It is well recognized that the right to counsel during a trial may be waived.7 Therefore, a fortiori, a person may waive counsel during pre-indictment proceedings.

“The determination of whether there has been an intelligent waiver of the right to counsel must depend, in each ease, upon the particular facts and circumstances surrounding that case, including the background, experience, and conduct of the accused.” Johnson v. Zerbst, 304 U.S. 458, 464, 58 S.Ct. 1019, 1023, 82 L.Ed. 1461, 146 A.L.R. 357 (1938).

Considering all of these facts, it cannot be said that the lack of counsel for the Relator prior to his indictment was a denial of due process.

The second ground relied on by the Relator to show that he was not given due process of law is a claim that the arresting officers violated Section 758.1 of the Iowa Code by not taking the Relator before a magistrate without unnecessary delay. This statute was not followed. It directs that the arrested person be taken before the nearest or most accessible magistrate when arrest is made without a warrant. Here we have an arrest made without a warrant and the accused held in a Sioux City jail for fourteen days before being transferred to the State Mental Health Institute at Cherokee, and held for a total time of about one hundred eighty-three days in either Sioux City or Cherokee before the accused was taken before a magistrate. There is testimony that the accused did not object to his being held in custody, but such an exception is not written into the statute. It is directive in all situations in which an arrest is made without a warrant, and as such this statute was violated by the conduct of the police. Perhaps an action against the police involved would have been successful because of the facts arising herein,8 and certainly this Court agrees with the Iowa Supreme Court that such action cannot be approved.9 However, the action now before us asks only whether the Relator was denied due process of law, not whether Iowa Code Section 758.1 was violated.10

The question then before the Court is —Does due process of law as used in the Fourteenth Amendment to the United States Constitution require equal or greater caution on the part of law enforcement agents than does Iowa Code Section 758.1? In a majority of the cases it appears that the answer would be “yes”,11 however, in the present case the accused, although being confined, [690]*690was not opposed to his being held in custody. The record shows that several times he stated that he liked it in jail and wanted to stay there to help convince the police that he did not know anything about the crime, that he volunteered to go to Cherokee for treatment for syphilis and that he was repeatedly offered legal counsel which he repeatedly rejected.

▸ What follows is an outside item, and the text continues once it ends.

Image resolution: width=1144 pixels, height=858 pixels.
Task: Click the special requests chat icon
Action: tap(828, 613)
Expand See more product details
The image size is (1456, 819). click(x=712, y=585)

In light of these facts it cannot be said that the failure to take the accused before a magistrate until after this delay was a violation of due process of law, even though it appears that Iowa Code Section 758.1 was violated.

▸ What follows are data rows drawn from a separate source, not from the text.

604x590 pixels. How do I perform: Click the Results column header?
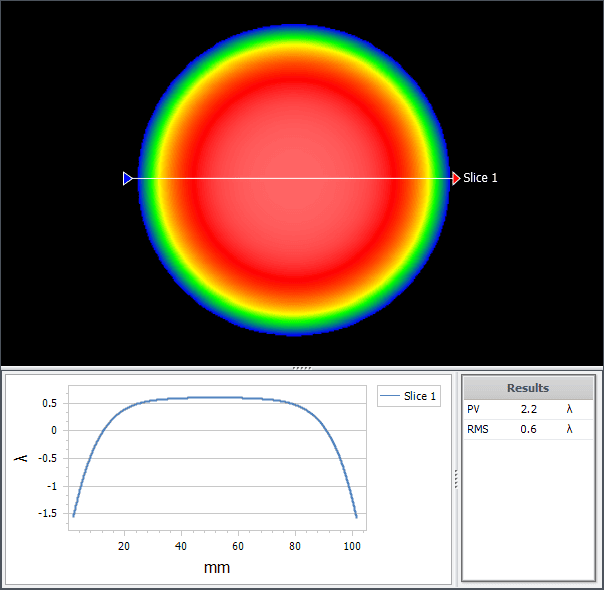(527, 388)
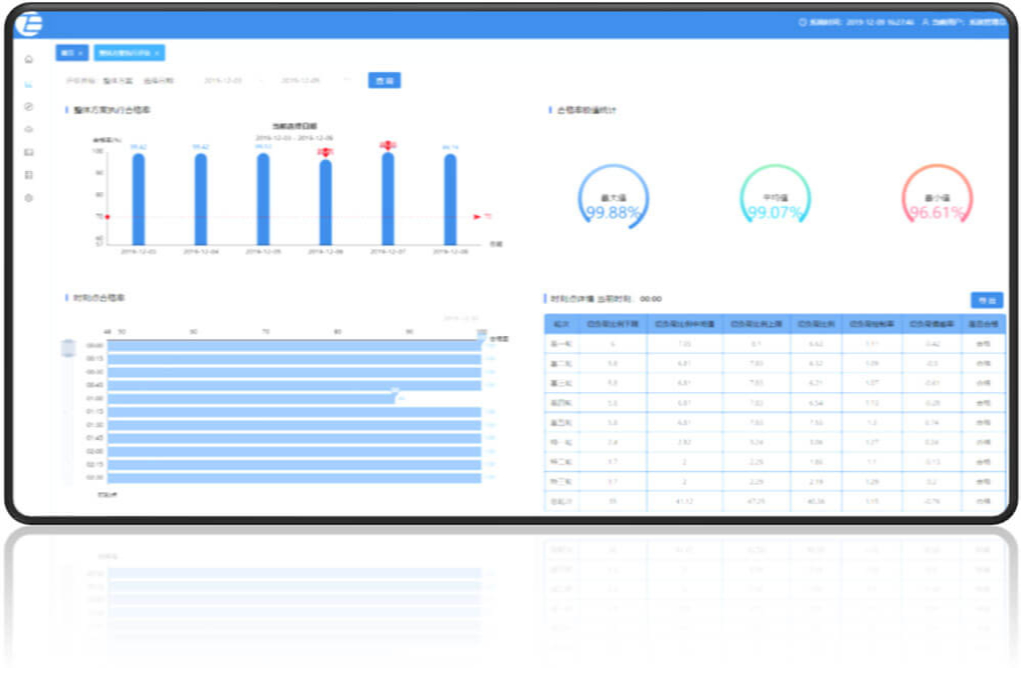Screen dimensions: 1021x684
Task: Click the blue query button beside date range
Action: [x=384, y=80]
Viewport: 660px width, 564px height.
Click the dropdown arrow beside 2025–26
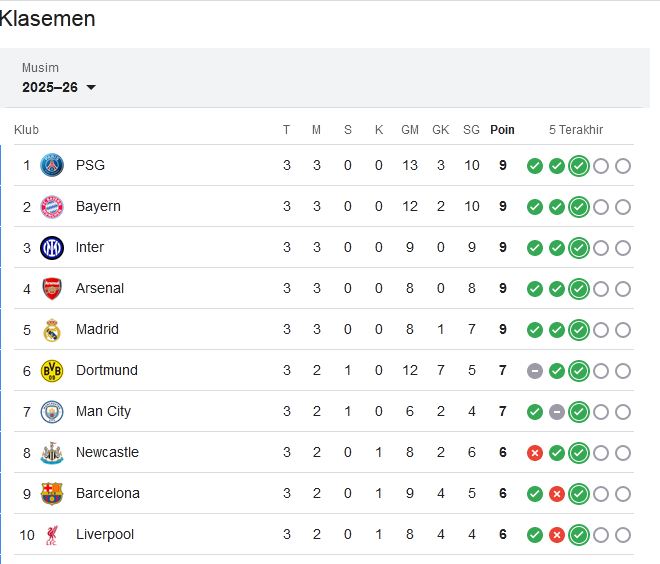coord(91,88)
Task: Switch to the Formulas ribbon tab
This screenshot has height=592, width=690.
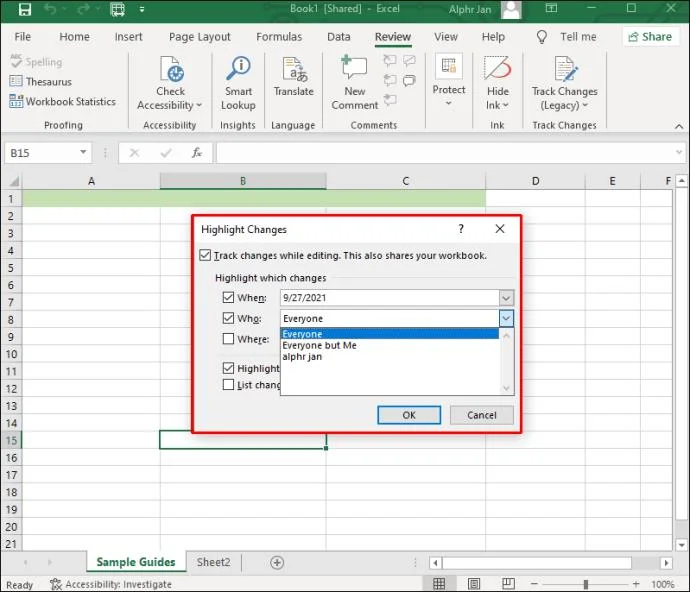Action: coord(279,37)
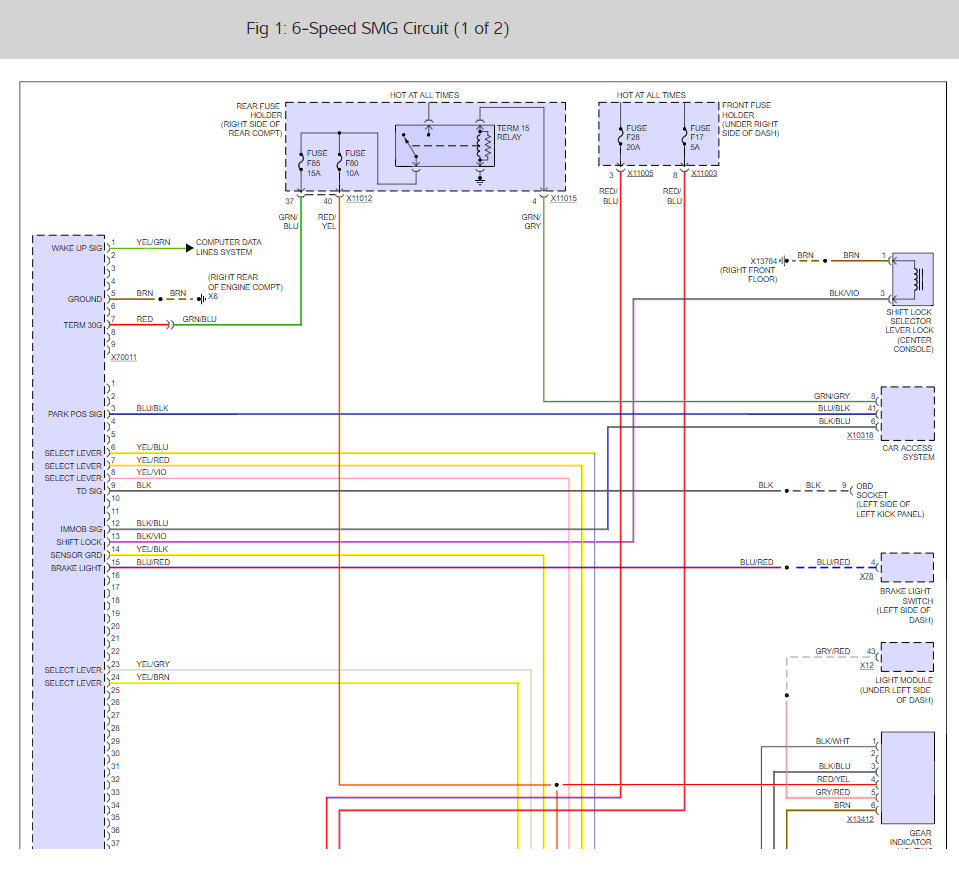
Task: Open the X70011 connector reference
Action: (x=125, y=357)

The third due process argument by the Relator refers to the detention of the Relator under arrest without a warrant, during which time he confessed to the crime. The Relator relies primarily on Mallory v. United States, 354 U.S. 449, 81 S.Ct. 99, 5 L.Ed.2d 75 (1957); Upshaw v. United States, 335 U.S. 410, 69 S.Ct. 170, 93 L.Ed. 100 (1948); United States v. Mitchell, 322 U.S. 65, 64 S.Ct. 896, 88 L.Ed. 1140 (1944); and McNabb v. United States, 318 U.S. 332, 63 S.Ct. 608, 87 L.Ed. 819 (1943). Each of these, cases dealt with acts of federal officers in obtaining a confession. As such, the holdings of the Court go to the judicial supervision of the administration of justice in the Federal Courts and do not define “those fundamental principles of liberty and justice” to which the state courts are bound.12 Whether or not any of these decisions would require that a confession be excluded simply because of unlawful delay, is therefore not binding in the present case.13

The question before this Court is not to be determined by the standards required of federal officers in federal courts, but rather is to be determined by what due process required of state officers in state courts. Relator relies on Ashcraft v. Tennessee, 322 U.S. 143, 66 S.Ct. 819, 90 L.Ed. 1040 (1944). In this case the United States Supreme Court held that the defendant, Ashcraft, who had been held incommunicado and questioned for thirty-six hours without respite, was coerced into confessing.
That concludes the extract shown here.